“Tudo passa. Só Deus basta”
Padre João Medeiros Filho
Muitos conhecem essa afirmação da poetisa e mística espanhola Santa Teresa d´Ávila, inspirada no Evangelho: “o céu e a terra passarão, mas minhas palavras jamais passarão” (Mt 24, 35; Lc 21, 33). Um cantor da atualidade interpreta uma música de sua autoria, na qual entoa: “A vida é [como as águas de] um rio. Não seremos os mesmos jamais. Se a gente falar menos... teremos estrelas pra alcançar, sonhos pra sonhar, flores pra regar”. Talvez, alguns recordem Maysa, interpretando um de seus grandes sucessos: “Meu mundo caiu”. O título da música é deveras atual. O universo de cada um desabou, dos sonhos banais aos ideais mais consagrados da alma humana. A fênix de nosso íntimo ressurgirá e sairá voando em busca da ressignificação dos valores, outrora inarredáveis em nossos devaneios. Igualmente, procurará algum porto seguro, onde possa depositar novas convicções. É o momento do Pai e de sua graça, como expressava a filósofa Simone Weil, sempre sedenta do Infinito, em “Attente de Dieu” (À espera de Deus).

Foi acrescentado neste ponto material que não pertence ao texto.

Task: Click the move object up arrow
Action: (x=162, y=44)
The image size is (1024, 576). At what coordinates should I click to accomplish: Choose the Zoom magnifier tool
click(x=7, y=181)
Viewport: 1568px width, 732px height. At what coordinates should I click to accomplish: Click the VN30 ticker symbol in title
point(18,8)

A pandemia, que ora grassa pelo nosso país, colocou-nos cara a cara com pretensas certezas, derrubando a segurança de algumas emoções. Ela sacudiu-nos com angústias e temores, abalando nossos alicerces. Mas, no ziguezague dos sustos e apreensões, Cristo sempre aparece, apontando a estrada: “Eu sou o caminho, a verdade e a vida” (Jo 14, 6). Paul Claudel (que foi diplomata no Brasil) dizia: “Jesus desafia-nos a assumir nossa infância espiritual e, vez por outra, brinca de esconde-esconde conosco”. Pode-se verificar tal assertiva, perpassando pelas páginas dos evangelhos. No episódio dos discípulos de Emaús, o Ressuscitado permaneceu inicialmente desconhecido, durante a viagem. Mas, ao sentir a tristeza dos caminhantes desnorteados, revelou-se, demonstrando que está sempre conosco e não nos abandona à própria sorte.

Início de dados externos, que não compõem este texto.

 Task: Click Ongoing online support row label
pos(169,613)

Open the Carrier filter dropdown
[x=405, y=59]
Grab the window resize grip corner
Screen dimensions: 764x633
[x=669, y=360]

É possível que saibamos agora dar o devido valor à conversa com os amigos no café da esquina; ao cheiro da comidinha caseira; ao abraço apertado na pessoa querida e, até mesmo, às nossas briguinhas familiares. Aprenderemos melhor a repaginar tudo o que era desvalorizado pela banalidade do gesto ou trivialidade do conteúdo. Isso irá nos ensinar: “Vita quae sera tamen” (vida ainda que tardia). Mudaríamos uma palavra do lema dos inconfidentes mineiros, oriundo da Primeira Égloga de Virgílio. Acreditamos que mudar é preciso, realidade preconizada por Cristo, na narrativa do evangelista João, ao dialogar com Nicodemos: “Necessário vos é nascer de novo” (Jo 3, 3).

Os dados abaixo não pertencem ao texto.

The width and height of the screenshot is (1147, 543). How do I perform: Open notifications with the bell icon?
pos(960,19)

Recentemente, aqui no Brasil, pessoas indignaram-se porque na França – a partir da reabertura gradual do comércio – formaram-se filas em frente a uma tradicional loja parisiense de roupas. Também se poderia condenar, por acaso, uma jovem que vá a um shopping natalense (quando voltar a funcionar) e comprar uma linda blusa, e vestida com ela contemplar a beleza do mar e o encanto do pôr do sol? Optaria por um visual diferente, simbolismo externo da renovada vestimenta da alma. Afinal, o mundo não mudou? O Evangelho é isso: Boa Nova, alegria, outra visão do mundo e das pessoas. Cristo ensinou: “Verão novos céus e nova terra” (Ap 21, 1). Sua mensagem é clara. Mas, a dor teve de vir para nos fazer abrir os olhos. Foram-se as nossas pretensas certezas.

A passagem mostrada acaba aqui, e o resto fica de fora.